It is given that the case one is the coil made into the shape of the square of each side with length L.

The magnetic field for the coil carrying current in the coil in the shape of square is given by,

$B = \dfrac{{{\mu _o}I}}{{4\pi L}}\left[ {\sin {\theta _1} + \sin {\theta _2}} \right]$ Where I is the current in the coil L is the length of the side of the square also ${\theta _1}$ and ${\theta _2}$ be the angle of the length from the centre to the ends of the square of the length L.
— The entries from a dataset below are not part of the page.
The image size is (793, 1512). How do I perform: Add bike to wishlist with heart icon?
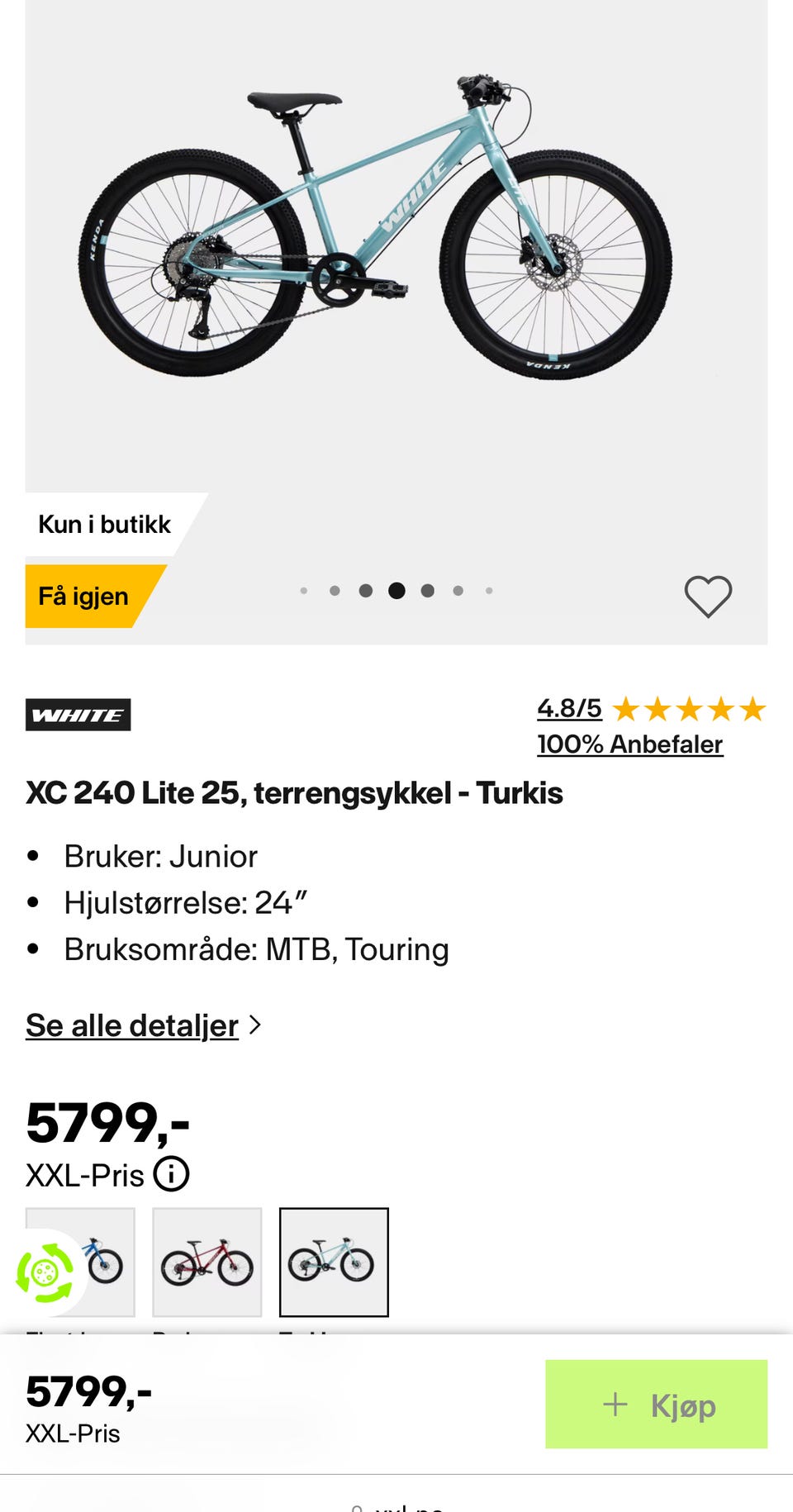tap(708, 596)
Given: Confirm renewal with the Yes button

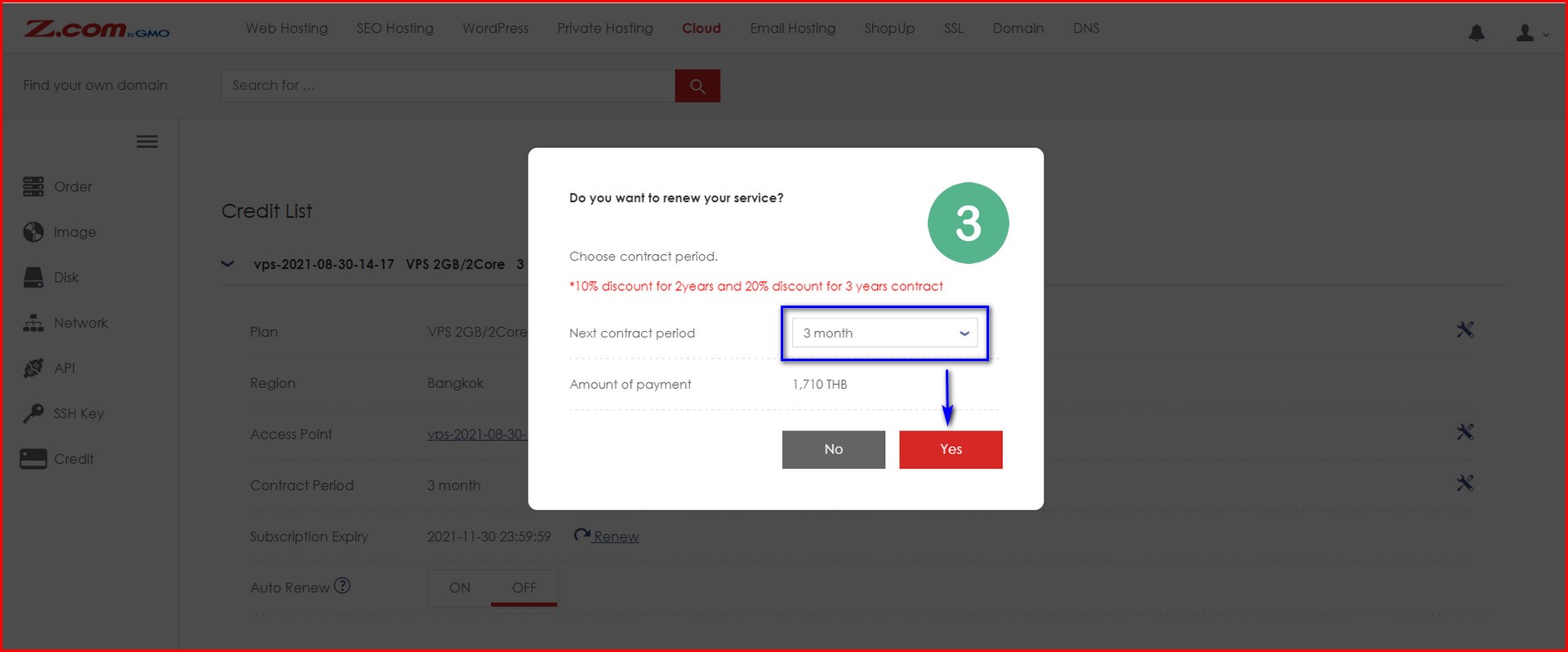Looking at the screenshot, I should click(x=951, y=449).
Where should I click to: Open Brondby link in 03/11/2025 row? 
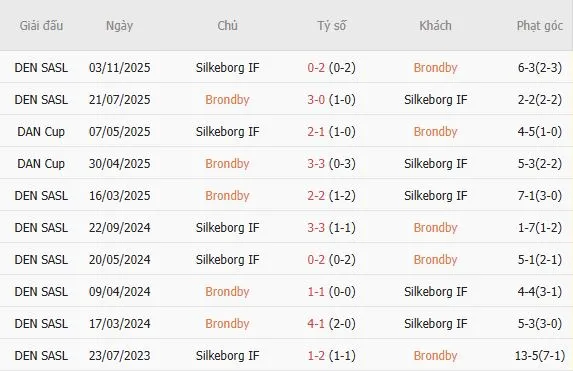435,68
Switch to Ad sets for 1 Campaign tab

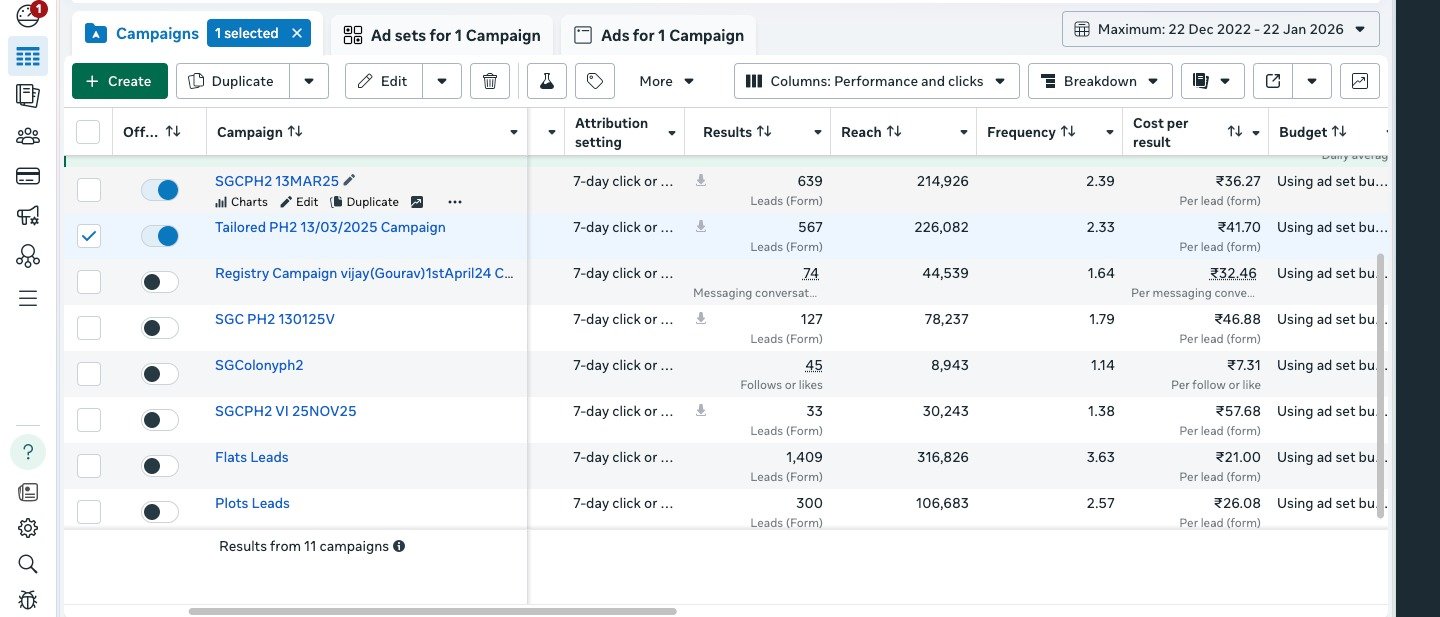coord(441,35)
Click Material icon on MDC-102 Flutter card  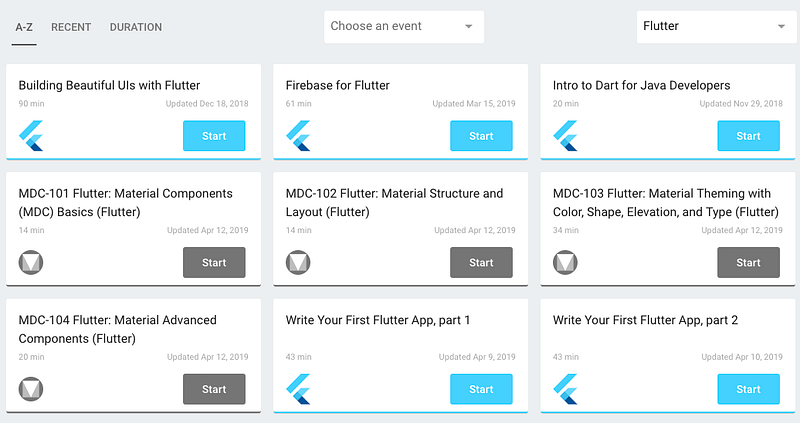click(x=299, y=263)
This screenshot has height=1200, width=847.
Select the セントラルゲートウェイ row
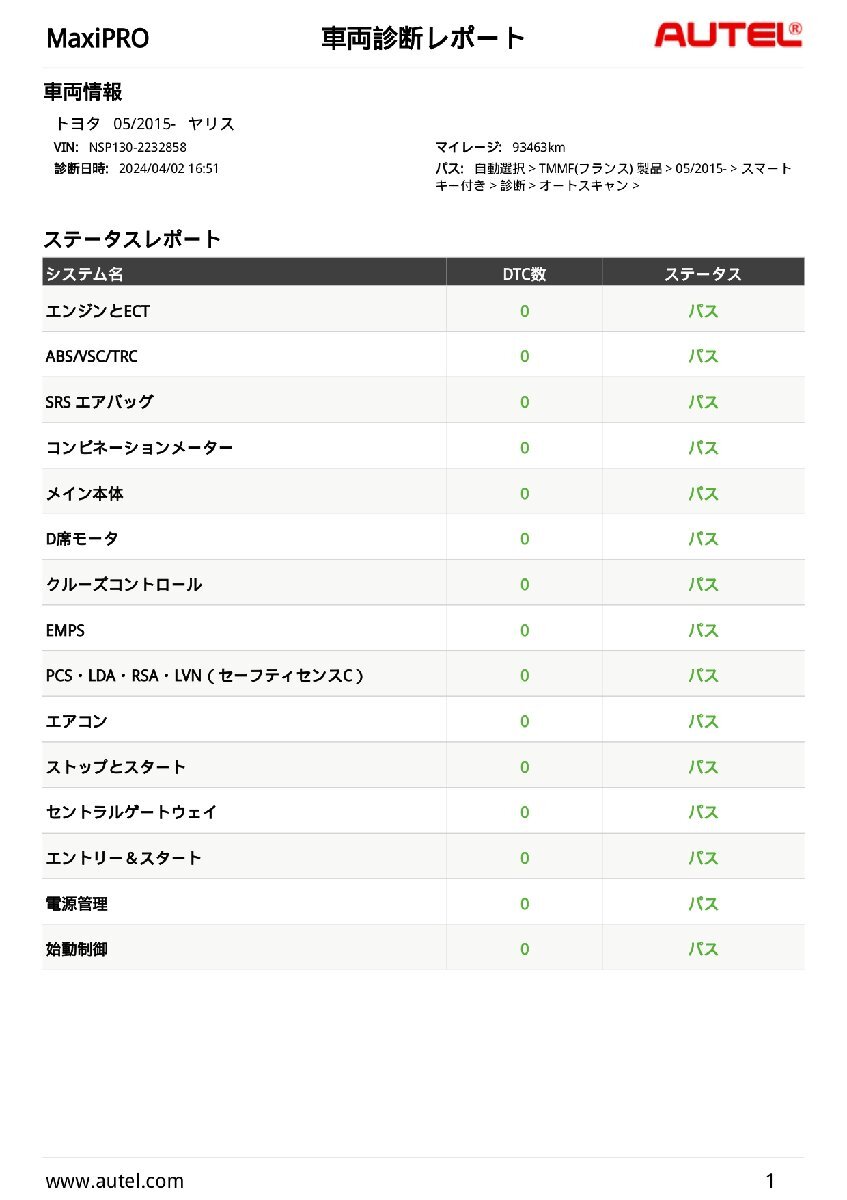[x=132, y=812]
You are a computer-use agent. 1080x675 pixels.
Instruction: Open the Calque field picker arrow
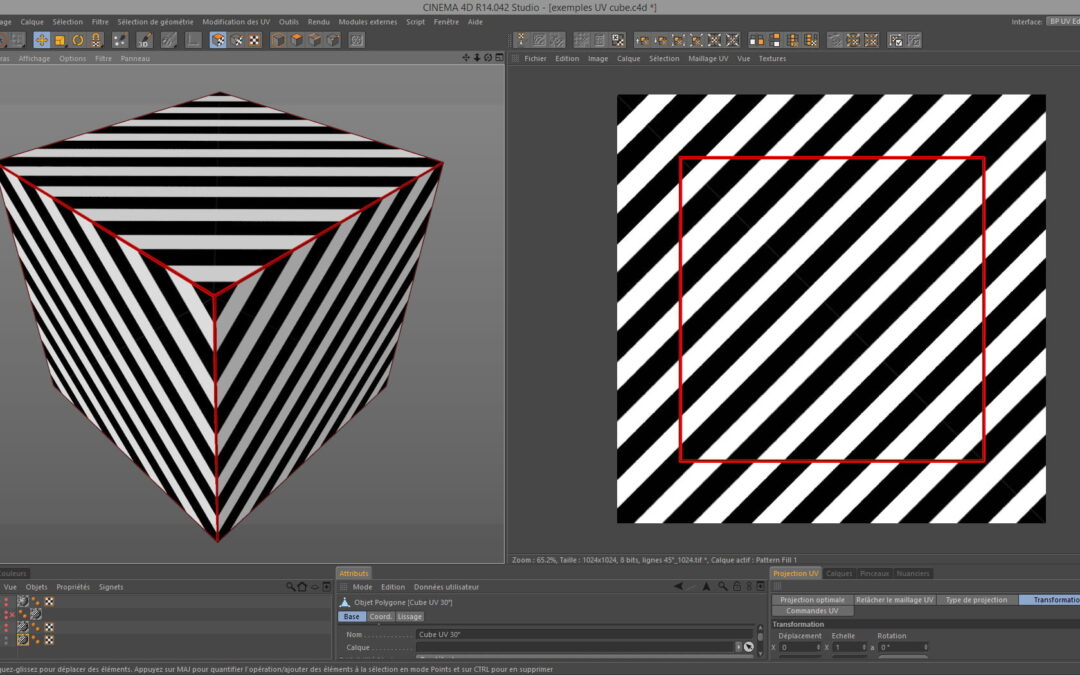[x=739, y=647]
The angle made by the ends of any length L of the square to the centre is ${\theta _1} = {\theta _2} = 45^\circ $ as the diagonal of the square makes an angle of $45^\circ $ with the sides of the square.

The magnetic field for the current carrying coil in the shape of square is equal to,

$ \Rightarrow B = \dfrac{{{\mu _o}I}}{{4\pi L}}\left[ {\sin {\theta _1} + \sin {\theta _2}} \right]$

There are four sides in a square. The total magnetic field of the coil will be equal to.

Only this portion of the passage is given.